▶ **Explore the material**:
a - Using the Endocare results release, answer each question below on its own line, marked (i), (ii) and (iii).
(i) What were total revenues from continuing operations for the full year 2005?
(ii) How many cryoablation procedures were performed in the 2005 fourth quarter?
(iii) How many newly trained cryosurgeons were added during the year?
b - For each statement below, say whether it agrees with the Endocare results release. Answer yes or no, and quote the words from the release that settle it.
(i) The Timm Medical unit was divested in February 2006.
(ii) Revenues from continuing operations in the 2004 fourth quarter were $7.5 million.
(iii) Craig T. Davenport is Endocare's Chairman and CEO.

▶ **Text for analysis**:

>>>>

Endocare, Inc. Reports 2005 Fourth Quarter And Year-End Results

IRVINE, Calif., March 7 /PRNewswire-FirstCall/ -- Endocare, Inc. , an innovative medical device company focused on the development of minimally invasive technologies for tissue and tumor ablation, reported today that the growing number of cryoablation procedures combined with continued control of operating expenses resulted in an increase in revenues from continuing operations and a significant reduction in operating loss from continuing operations in the fourth quarter ended December 31, 2005. Results from continuing operations exclude the results of the Timm Medical unit, which was divested in February 2006. Total revenues from continuing operations for the 2005 fourth quarter were $7.5 million, a 17.2 percent increase from revenues of $6.4 million in the 2004 fourth quarter. Total revenues from continuing operations for the full year 2005 were $28.3 million, a 16.9 percent increase over the $24.2 million in 2004.

The number of cryoablation procedures performed grew 37.4 percent to 1,690 in the 2005 fourth quarter from 1,230 in the comparable period of 2004. Total cryoablation procedures for the full year were 6,407, or 35.9 percent over the 2004 fiscal year.

Endocare Chairman and CEO Craig T. Davenport stated, "We finished the year on a very strong note by continuing to post annual procedural growth rates in excess of 35 percent. This strong performance positions us well as we head into 2006. I was especially pleased with the execution on the part of our sales force. We had established twin objectives early in 2005 to increase usage in primary, salvage and focal treatments of prostate cancer among our existing base of trained, experienced physicians, and to assist our proctors in training new physicians during the year. We were successful on both counts -- driving increased utilization within our base and adding 136 newly trained cryosurgeons during the year."

<<<<

▶ **Recorded information**:
>>>>

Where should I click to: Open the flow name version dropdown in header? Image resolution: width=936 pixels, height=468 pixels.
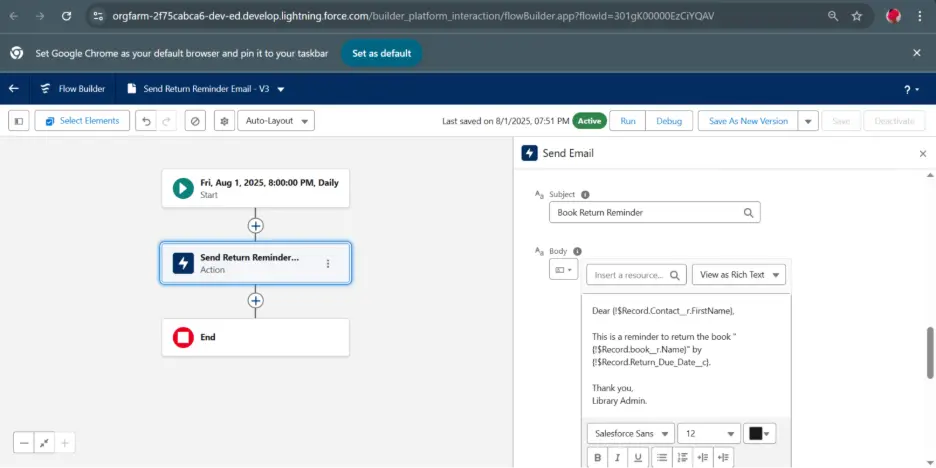pyautogui.click(x=281, y=89)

<<<<

▶ **Completed exercise**:
a -
(i) $28.3 million
(ii) 1,690
(iii) 136

b -
(i) Yes: "which was divested in February 2006"
(ii) No: "revenues of $6.4 million in the 2004 fourth quarter"
(iii) Yes: "Endocare Chairman and CEO Craig T. Davenport"